Czech prime minister on the ropes over flat financing affair

18-02-2005

Last summer Stanislav Gross became Czech prime minister at just 34 years of age. The youngest leader in Europe, he also enjoyed high personal ratings. But now questions about how he financed the purchase of his luxury home have seriously tarnished his reputation - and pushed the Czech coalition government to the brink. Radio Prague's Ian Willoughby has the story.

Prime Minister Stanislav Gross, photo: CTKPrime Minister Stanislav Gross, photo: CTK This week a growing scandal over Prime Minister Stanislav Gross's property came to a head. The youthful looking Mr Gross has not been out of the headlines since he claimed to have borrowed money from his uncle, a retired soldier, to buy his luxury Prague flat. After his uncle made a number of contradictory statements about where he got the money the story became even murkier, with a succession of dubious characters coming out of the woodwork.

The Czech public is unimpressed: polls suggest eighty percent say they don't believe him, and 60 percent want him to step down. Commentator and journalist Eric Best:

"He went from a politician who was very popular because he was young and dynamic to a politician who was almost despised or disliked by a large portion of the population. It's been an issue of going too high too fast and the backlash that that has brought on."

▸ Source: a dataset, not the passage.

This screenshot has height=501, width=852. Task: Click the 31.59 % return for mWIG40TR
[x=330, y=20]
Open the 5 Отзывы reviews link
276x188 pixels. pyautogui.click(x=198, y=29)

On Thursday Mr Gross faced a grilling in parliament, with the toughest questions coming from Petr Necas of the opposition Civic Democrats. Was he satisfied with the prime minister's answers?

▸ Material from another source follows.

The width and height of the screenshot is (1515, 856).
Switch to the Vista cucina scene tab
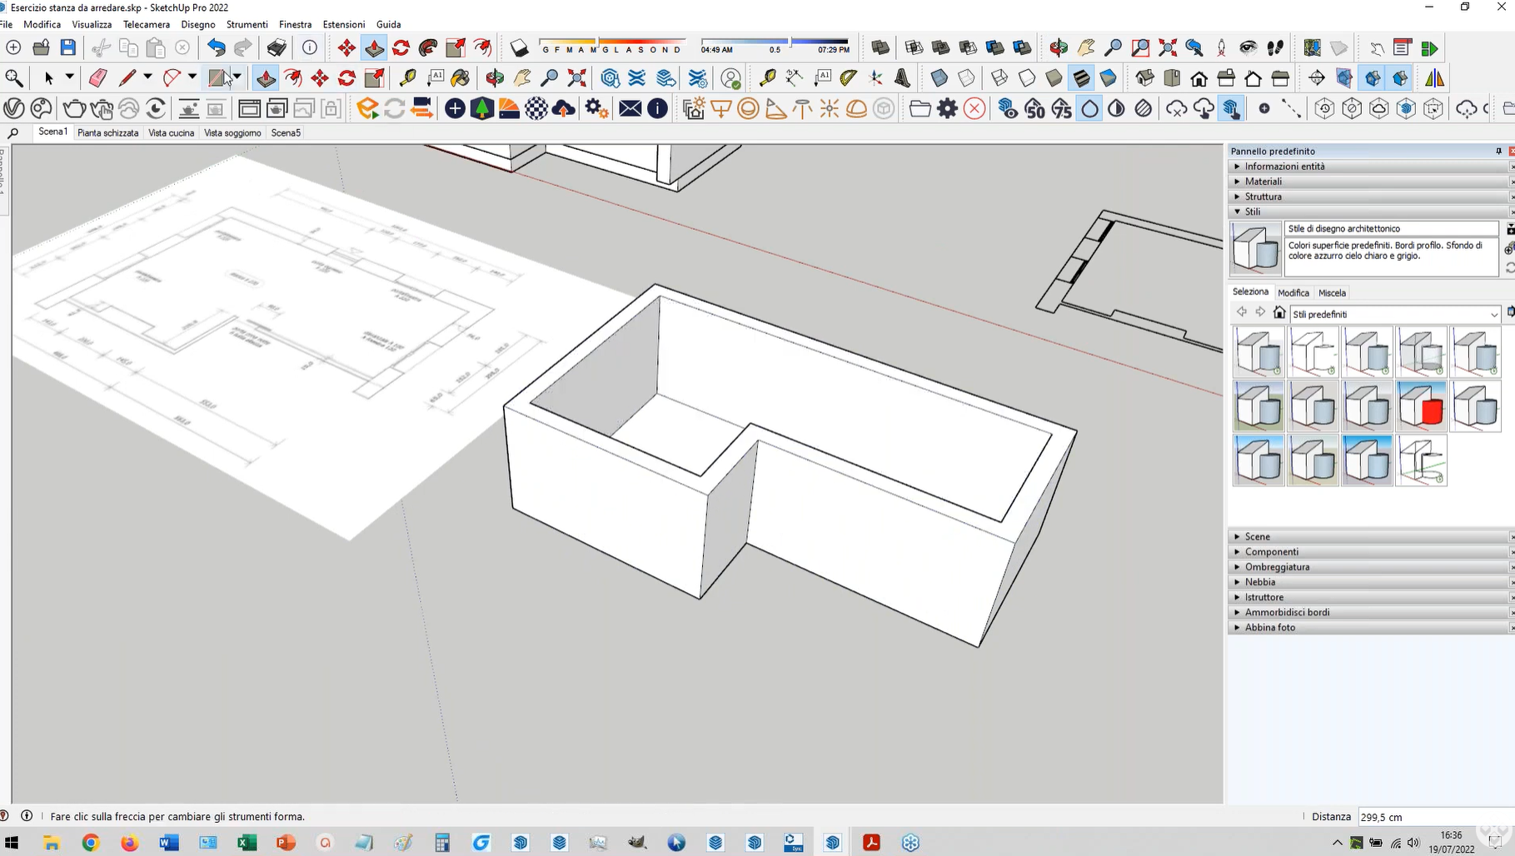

"Absolutely not, because it's not possible to talk about any answer. It was only some kind of tricky business of the prime minister. And I hope that our public opinion will be able to observe this strange behaviour of the prime minister."

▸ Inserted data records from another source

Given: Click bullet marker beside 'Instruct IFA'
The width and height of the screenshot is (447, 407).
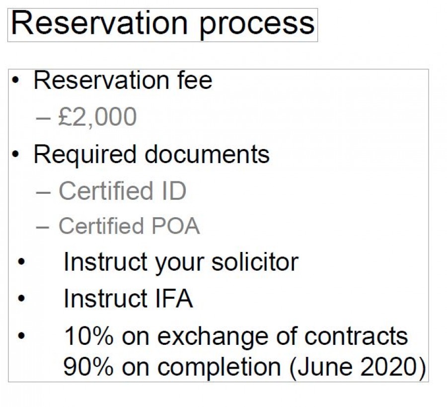Looking at the screenshot, I should click(21, 298).
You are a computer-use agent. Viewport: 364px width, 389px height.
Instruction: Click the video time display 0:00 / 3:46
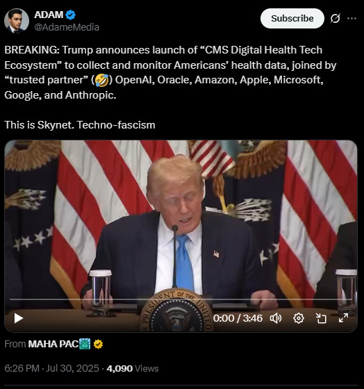tap(238, 318)
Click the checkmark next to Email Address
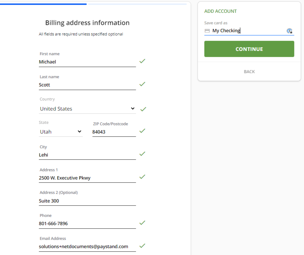Viewport: 304px width, 255px height. coord(142,246)
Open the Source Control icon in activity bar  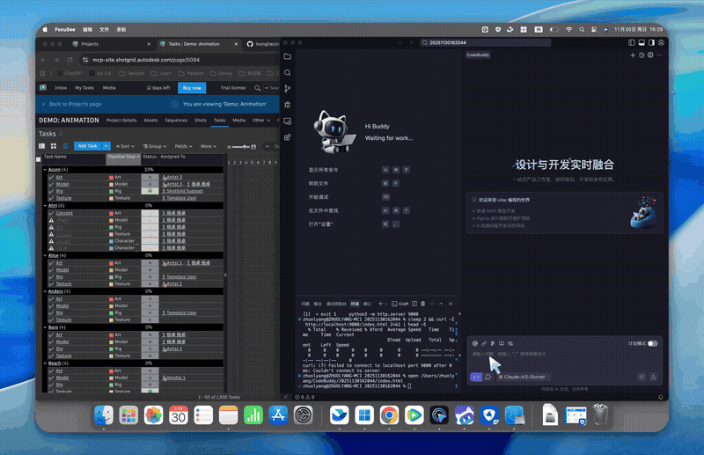288,89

But this week it was neither public opinion nor the opposition which caused most problems for Stanislav Gross; rather it was another party in the governing coalition, the Christian Democrats, who at one point were calling for his head. In the end the crisis was diffused, but it has left the coalition - with a majority of just one - looking shaky.

Where does this all leave the erstwhile boy wonder of Czech politics? Eric Best says Mr Gross may now backtrack somewhat in order to maintain a career in politics.

"I would not rule out the possibility that he resigns early from the chairmanship of the CSSD [Social Democrats], for example some time later this year, and drops out of sight for a while and allows someone else to lead CSSD into the elections.

"By that time we would have forgotten pretty much about his apartment affair. That would allow him to come back - he's still very young, he's in his mid-30s - come back some time later and have a second run at it.

"But I think for now he's more like a dead man walking; his career is over as prime minister but he's still holding on to the position."

So is Stanislav Gross a 'dead man walking', or just temporarily on the ropes? Either way there are sure to be interesting times ahead for the youngest prime minister in Europe.